Alterations in lipid profile play an important role for development of atherosclerosis and physical exercise has been successful in management lipid concentration in elderly volunteers [22]. In our studied population, the concentration of total cholesterol was slightly elevated according to the National Cholesterol Education Program's clinical practice guideline (> 200 mg/dl), whereas triglycerides level was at normal range (< 150 mg/dl). Aerobic physical training for 24 weeks provokes a significant decrease in total cholesterol concentrations in hypertensive postmenopausal women, but no changes in triglycerides levels were observed.
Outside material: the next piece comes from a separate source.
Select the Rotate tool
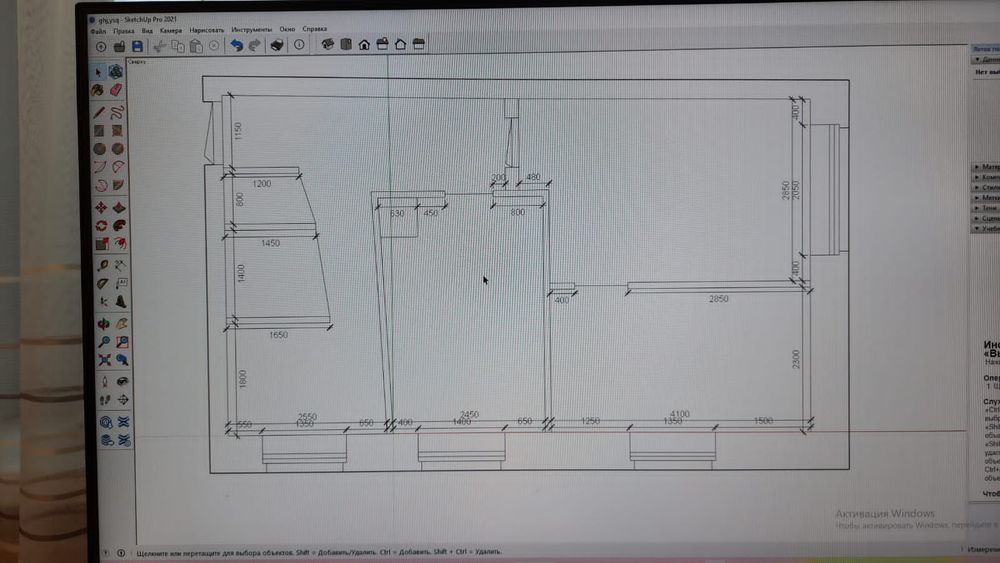 click(x=100, y=226)
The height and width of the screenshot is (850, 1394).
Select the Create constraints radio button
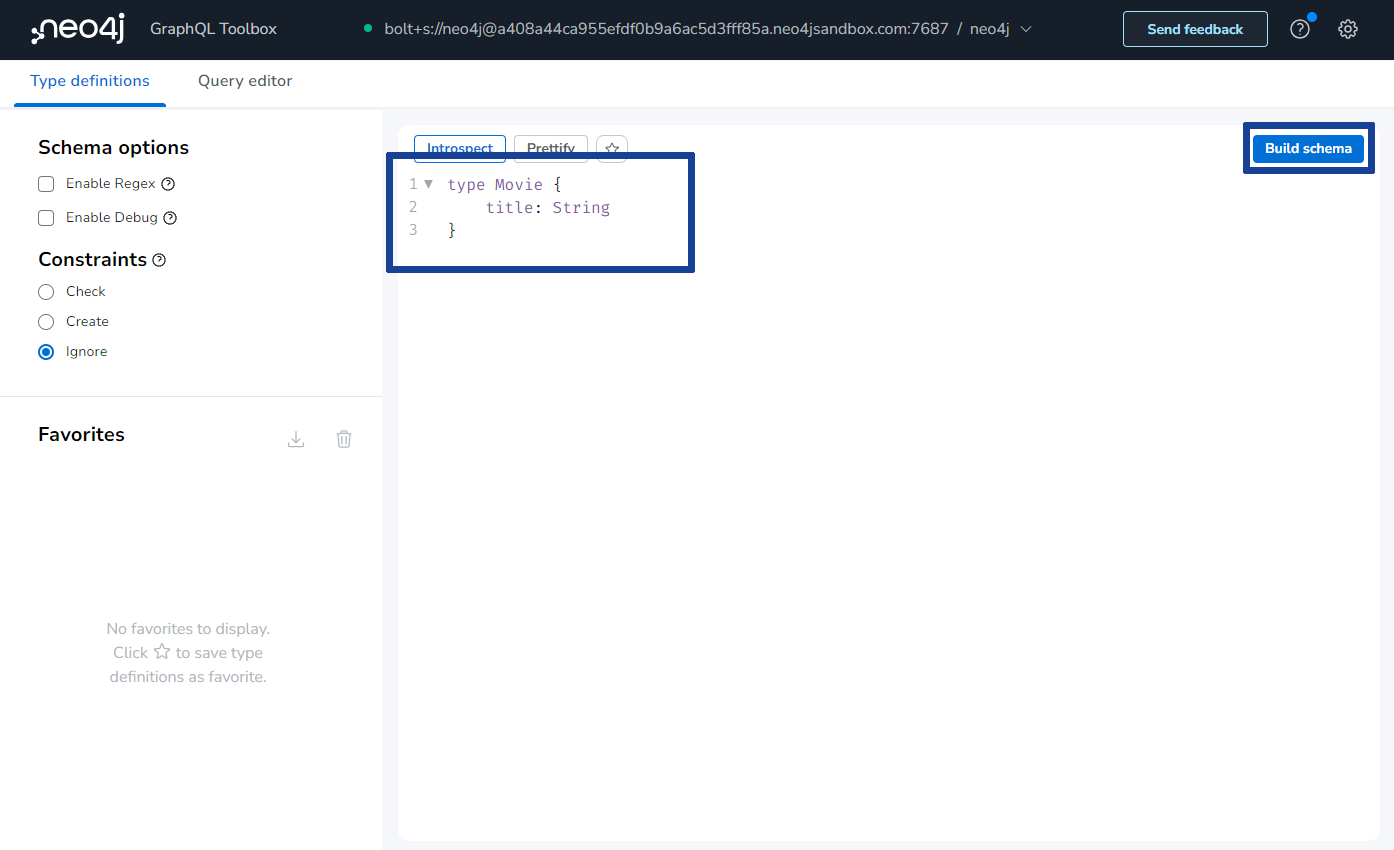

As expected, physical exercise was effective to modify the elevated concentration of total cholesterol, but not triglycerides levels which is in agreement of the literature showing that alterations is observed when exist a previous abnormality.


Our study shows that changing in lifestyle promotes reduction of arterial pressure which was accompanied by a marked increase in nitrite/nitrate concentration. Therefore, 6-months of exercise training are an important approach in management cardiovascular disease risk factors and play a protective effect in atherosclerosis in this particular population.